View a gallery of images from French Sahel photographer Arnaud Contreras' forthcoming 'Sahara Rocks!' photobook.
In an attempt to dispel dated European perceptions of life in the Sahel, French photographer Arnaud Contreras has spent the last fourteen years training his lens on the rapid evolution of Northwestern Africa's social media generation. Traveling alongside Tuareg desert blues artists such as Tinariwen, Bombino, and Tamikrest, Contreras has documented the Sahara's dynamic music scene as well as its tech-savvy youth by capturing stunning black and white images of their everyday lives. His forthcoming Sahara Rocks! photobook is the culmination of this project that offers a rarely seen perspective of contemporary life in the region. Contreras explains the new book on his crowdfunding page:
"For 15 years, I have regularly traveled to the Sahara. Often with musicians or their relatives. They’re my first contact with the society. With the success of some of them, such as Tinariwen, Bombino or Tamikrest, a small window has been opened onto their lives.
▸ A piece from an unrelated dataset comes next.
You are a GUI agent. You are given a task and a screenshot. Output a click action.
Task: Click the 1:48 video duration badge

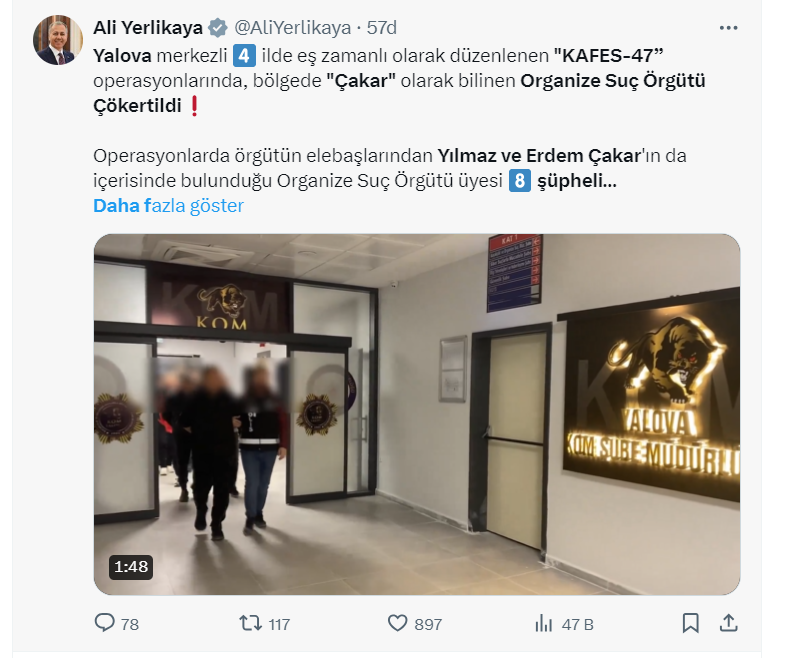pyautogui.click(x=131, y=567)
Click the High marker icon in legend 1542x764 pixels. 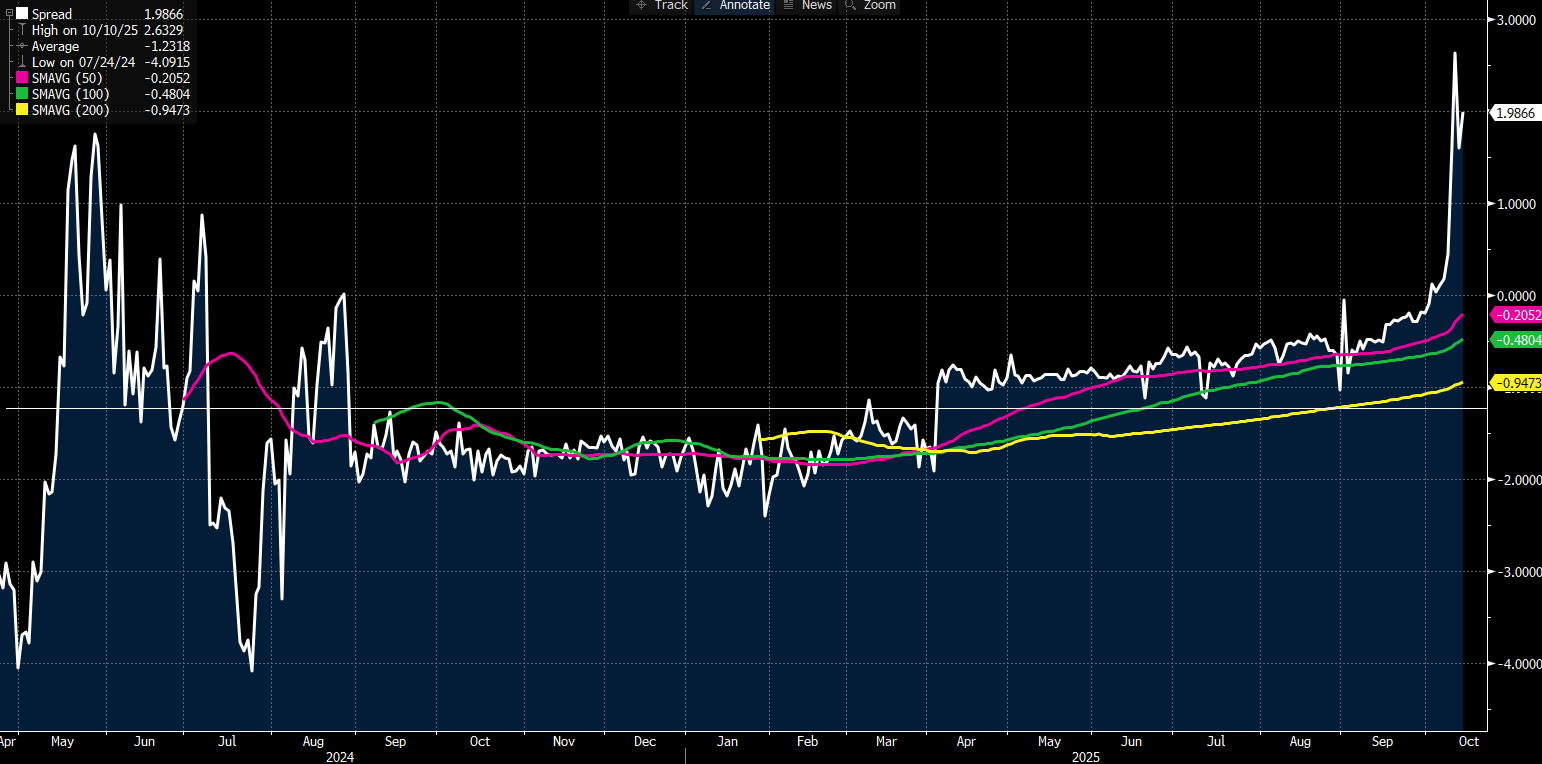click(x=22, y=30)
I try, by my reports and documentaries, to share what I see with them of the Sahara today, well rooted in modernity... Through this book, by photos and texts, I invite you on a trip with those women and men, I want to share with you what I have learned by their side. I want to show you the « Ishumar » culture, from the French, chômeur, unemployed. They have their own way of life, their musical style, their fashion. They move all around the Sahara, where ever they can find a job. With them we laugh a lot, making fun of ourselves and one another, even in the hardest times. I also want to portray the modernity of young tuaregs, arabs, songhaï, and moors who share both good and bad news through their Facebook accounts and their cell phones."
By turning to the power of the Internet to raise funds for what promises to be a beautiful visual artifact, Sahara Rocks! is more than half of the way to seeing the light of day. Click through the gallery above featuring Contreras' images of the modern Sahara and learn more about how you can support the project here.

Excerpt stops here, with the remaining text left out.